WHAT IS BEING ASKED: From the line with "Select the Photos folder on desktop" through the line with "has width=908, height=721.", inclusive, return each line of the data below exactly and leave the rest out.

++++++++

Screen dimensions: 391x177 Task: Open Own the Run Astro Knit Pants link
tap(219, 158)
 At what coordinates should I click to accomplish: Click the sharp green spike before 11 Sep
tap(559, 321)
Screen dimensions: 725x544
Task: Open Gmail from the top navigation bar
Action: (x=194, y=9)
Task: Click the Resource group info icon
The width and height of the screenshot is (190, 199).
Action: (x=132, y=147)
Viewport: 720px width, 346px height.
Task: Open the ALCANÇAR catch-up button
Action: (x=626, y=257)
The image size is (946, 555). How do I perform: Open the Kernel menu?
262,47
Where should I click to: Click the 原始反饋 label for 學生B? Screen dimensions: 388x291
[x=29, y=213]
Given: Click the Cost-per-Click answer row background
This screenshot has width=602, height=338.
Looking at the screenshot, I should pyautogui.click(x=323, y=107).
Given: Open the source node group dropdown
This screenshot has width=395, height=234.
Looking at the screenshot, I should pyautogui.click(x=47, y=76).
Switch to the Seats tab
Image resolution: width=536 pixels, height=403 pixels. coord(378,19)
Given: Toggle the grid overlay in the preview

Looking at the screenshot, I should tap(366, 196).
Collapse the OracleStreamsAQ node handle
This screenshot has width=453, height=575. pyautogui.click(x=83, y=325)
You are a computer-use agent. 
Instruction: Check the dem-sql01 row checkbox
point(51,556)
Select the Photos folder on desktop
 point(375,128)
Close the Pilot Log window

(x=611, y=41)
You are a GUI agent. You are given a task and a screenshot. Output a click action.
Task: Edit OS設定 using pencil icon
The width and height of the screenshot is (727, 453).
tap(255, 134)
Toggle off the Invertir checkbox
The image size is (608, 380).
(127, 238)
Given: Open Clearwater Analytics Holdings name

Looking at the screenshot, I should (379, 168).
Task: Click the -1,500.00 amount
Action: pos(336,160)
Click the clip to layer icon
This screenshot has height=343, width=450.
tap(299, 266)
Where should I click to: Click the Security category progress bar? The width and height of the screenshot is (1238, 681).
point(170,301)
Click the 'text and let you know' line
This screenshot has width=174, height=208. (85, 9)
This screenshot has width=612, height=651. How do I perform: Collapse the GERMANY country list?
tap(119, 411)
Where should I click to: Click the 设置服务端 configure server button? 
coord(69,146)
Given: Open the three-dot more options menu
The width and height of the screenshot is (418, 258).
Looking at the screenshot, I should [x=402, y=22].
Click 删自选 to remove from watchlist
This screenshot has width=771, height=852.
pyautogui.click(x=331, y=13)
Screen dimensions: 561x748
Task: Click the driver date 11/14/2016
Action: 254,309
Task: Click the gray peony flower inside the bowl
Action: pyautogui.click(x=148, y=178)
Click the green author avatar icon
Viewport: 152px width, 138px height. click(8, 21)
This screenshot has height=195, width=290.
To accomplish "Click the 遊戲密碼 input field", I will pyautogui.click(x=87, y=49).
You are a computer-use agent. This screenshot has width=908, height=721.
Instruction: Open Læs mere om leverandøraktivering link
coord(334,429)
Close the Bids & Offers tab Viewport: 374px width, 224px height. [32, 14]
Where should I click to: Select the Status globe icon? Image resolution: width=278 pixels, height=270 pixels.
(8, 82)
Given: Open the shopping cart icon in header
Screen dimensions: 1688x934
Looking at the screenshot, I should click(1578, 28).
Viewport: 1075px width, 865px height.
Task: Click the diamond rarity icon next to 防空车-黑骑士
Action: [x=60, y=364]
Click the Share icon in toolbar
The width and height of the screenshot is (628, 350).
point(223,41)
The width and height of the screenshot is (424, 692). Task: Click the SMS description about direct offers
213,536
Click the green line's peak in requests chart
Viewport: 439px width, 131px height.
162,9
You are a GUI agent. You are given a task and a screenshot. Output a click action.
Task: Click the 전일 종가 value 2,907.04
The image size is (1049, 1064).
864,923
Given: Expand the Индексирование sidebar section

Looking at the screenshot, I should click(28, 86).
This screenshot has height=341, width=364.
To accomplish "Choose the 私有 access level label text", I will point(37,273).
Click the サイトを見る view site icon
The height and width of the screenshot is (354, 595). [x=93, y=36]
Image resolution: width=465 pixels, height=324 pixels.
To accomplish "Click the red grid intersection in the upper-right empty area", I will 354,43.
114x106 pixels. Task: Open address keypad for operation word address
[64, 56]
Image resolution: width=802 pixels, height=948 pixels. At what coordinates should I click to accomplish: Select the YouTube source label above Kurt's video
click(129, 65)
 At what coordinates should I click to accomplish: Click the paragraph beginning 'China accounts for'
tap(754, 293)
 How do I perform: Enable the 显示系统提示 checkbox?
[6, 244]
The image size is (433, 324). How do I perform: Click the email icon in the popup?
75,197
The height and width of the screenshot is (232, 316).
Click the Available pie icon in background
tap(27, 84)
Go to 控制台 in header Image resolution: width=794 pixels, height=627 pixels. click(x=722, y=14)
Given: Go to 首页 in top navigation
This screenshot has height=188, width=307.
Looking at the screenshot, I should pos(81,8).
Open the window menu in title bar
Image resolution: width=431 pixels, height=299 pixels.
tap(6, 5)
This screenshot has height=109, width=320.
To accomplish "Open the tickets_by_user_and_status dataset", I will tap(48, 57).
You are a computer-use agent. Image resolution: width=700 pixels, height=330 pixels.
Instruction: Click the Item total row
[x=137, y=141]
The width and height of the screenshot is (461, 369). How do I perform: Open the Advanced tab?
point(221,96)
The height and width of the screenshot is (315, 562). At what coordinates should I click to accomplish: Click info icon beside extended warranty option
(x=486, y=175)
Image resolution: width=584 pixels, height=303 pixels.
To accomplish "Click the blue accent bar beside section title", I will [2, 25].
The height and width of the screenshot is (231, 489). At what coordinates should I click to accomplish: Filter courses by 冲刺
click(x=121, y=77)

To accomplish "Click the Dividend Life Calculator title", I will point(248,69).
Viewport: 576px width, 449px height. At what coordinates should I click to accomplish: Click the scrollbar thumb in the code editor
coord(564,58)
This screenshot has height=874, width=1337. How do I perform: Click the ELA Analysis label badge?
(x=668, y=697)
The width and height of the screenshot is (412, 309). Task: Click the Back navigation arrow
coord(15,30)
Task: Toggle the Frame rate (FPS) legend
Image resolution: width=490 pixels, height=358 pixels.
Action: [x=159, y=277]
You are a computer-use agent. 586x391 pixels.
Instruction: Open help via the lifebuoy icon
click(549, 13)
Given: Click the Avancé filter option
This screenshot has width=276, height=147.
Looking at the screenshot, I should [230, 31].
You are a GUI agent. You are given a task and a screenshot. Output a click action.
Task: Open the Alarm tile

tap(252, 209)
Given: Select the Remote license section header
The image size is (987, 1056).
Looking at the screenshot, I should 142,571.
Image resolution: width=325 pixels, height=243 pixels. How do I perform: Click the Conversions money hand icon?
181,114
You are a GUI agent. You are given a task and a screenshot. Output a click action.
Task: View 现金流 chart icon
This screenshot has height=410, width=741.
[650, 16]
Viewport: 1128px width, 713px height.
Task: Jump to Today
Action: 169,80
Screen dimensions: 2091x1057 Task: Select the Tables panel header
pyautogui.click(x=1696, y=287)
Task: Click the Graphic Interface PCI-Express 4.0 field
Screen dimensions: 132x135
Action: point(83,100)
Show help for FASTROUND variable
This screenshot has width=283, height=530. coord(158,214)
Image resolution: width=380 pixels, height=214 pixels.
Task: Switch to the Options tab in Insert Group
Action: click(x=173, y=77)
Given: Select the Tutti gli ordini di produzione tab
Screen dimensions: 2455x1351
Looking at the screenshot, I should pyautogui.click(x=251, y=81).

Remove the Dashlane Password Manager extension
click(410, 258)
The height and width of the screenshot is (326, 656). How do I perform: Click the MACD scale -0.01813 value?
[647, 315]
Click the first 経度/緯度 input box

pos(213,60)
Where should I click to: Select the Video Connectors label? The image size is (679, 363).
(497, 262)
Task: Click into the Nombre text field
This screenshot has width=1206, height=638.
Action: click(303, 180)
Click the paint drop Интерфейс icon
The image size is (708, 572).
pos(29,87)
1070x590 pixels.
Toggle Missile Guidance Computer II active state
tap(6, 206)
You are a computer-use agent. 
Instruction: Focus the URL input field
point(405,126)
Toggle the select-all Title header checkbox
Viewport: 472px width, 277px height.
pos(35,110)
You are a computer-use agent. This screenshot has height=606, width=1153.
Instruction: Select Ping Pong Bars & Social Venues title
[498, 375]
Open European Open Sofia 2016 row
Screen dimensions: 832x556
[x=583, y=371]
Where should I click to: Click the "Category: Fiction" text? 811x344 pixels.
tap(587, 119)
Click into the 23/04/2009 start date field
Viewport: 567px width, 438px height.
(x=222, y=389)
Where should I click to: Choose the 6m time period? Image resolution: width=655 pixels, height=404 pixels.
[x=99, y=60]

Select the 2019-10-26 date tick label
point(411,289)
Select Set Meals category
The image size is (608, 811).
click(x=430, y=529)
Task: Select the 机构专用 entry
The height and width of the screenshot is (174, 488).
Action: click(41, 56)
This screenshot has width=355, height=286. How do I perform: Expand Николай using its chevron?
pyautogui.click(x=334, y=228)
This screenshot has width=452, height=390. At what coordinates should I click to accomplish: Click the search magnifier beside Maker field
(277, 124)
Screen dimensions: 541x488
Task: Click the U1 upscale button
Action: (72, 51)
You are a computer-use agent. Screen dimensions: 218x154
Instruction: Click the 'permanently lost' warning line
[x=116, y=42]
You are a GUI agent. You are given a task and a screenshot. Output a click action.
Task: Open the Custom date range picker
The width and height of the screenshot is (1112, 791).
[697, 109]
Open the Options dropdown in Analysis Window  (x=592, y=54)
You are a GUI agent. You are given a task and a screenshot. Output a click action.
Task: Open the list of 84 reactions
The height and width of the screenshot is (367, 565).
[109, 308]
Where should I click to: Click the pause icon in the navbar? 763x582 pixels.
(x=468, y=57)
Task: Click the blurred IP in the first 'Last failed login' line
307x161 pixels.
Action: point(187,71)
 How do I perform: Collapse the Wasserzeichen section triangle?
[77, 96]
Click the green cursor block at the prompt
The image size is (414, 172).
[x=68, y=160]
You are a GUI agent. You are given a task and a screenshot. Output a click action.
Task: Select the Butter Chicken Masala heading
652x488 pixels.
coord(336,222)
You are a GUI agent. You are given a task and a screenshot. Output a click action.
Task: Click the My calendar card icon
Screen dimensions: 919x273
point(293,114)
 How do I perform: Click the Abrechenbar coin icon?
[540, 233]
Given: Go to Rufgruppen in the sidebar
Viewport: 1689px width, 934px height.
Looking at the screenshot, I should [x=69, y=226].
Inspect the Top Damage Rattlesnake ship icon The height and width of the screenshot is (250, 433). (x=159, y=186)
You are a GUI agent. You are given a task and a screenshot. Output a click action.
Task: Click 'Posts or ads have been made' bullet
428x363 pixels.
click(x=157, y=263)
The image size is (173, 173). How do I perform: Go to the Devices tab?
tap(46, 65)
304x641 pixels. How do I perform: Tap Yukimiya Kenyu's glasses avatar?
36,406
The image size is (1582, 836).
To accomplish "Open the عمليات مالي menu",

++++++++

ANSWER BOX:
Select the Photos folder on desktop
 point(375,128)
Close the Pilot Log window

(x=611, y=41)
You are a GUI agent. You are given a task and a screenshot. Output a click action.
Task: Edit OS設定 using pencil icon
The width and height of the screenshot is (727, 453).
tap(255, 134)
Toggle off the Invertir checkbox
The image size is (608, 380).
(127, 238)
Given: Open Clearwater Analytics Holdings name

Looking at the screenshot, I should (379, 168).
Task: Click the -1,500.00 amount
Action: pos(336,160)
Click the clip to layer icon
This screenshot has height=343, width=450.
tap(299, 266)
Where should I click to: Click the Security category progress bar? The width and height of the screenshot is (1238, 681).
point(170,301)
Click the 'text and let you know' line
This screenshot has width=174, height=208. (85, 9)
This screenshot has width=612, height=651. How do I perform: Collapse the GERMANY country list?
tap(119, 411)
Where should I click to: Click the 设置服务端 configure server button? 
coord(69,146)
Given: Open the three-dot more options menu
The width and height of the screenshot is (418, 258).
Looking at the screenshot, I should [x=402, y=22].
Click 删自选 to remove from watchlist
This screenshot has width=771, height=852.
pyautogui.click(x=331, y=13)
Screen dimensions: 561x748
Task: Click the driver date 11/14/2016
Action: 254,309
Task: Click the gray peony flower inside the bowl
Action: pyautogui.click(x=148, y=178)
Click the green author avatar icon
Viewport: 152px width, 138px height. click(8, 21)
This screenshot has height=195, width=290.
To accomplish "Click the 遊戲密碼 input field", I will pyautogui.click(x=87, y=49).
You are a computer-use agent. This screenshot has width=908, height=721.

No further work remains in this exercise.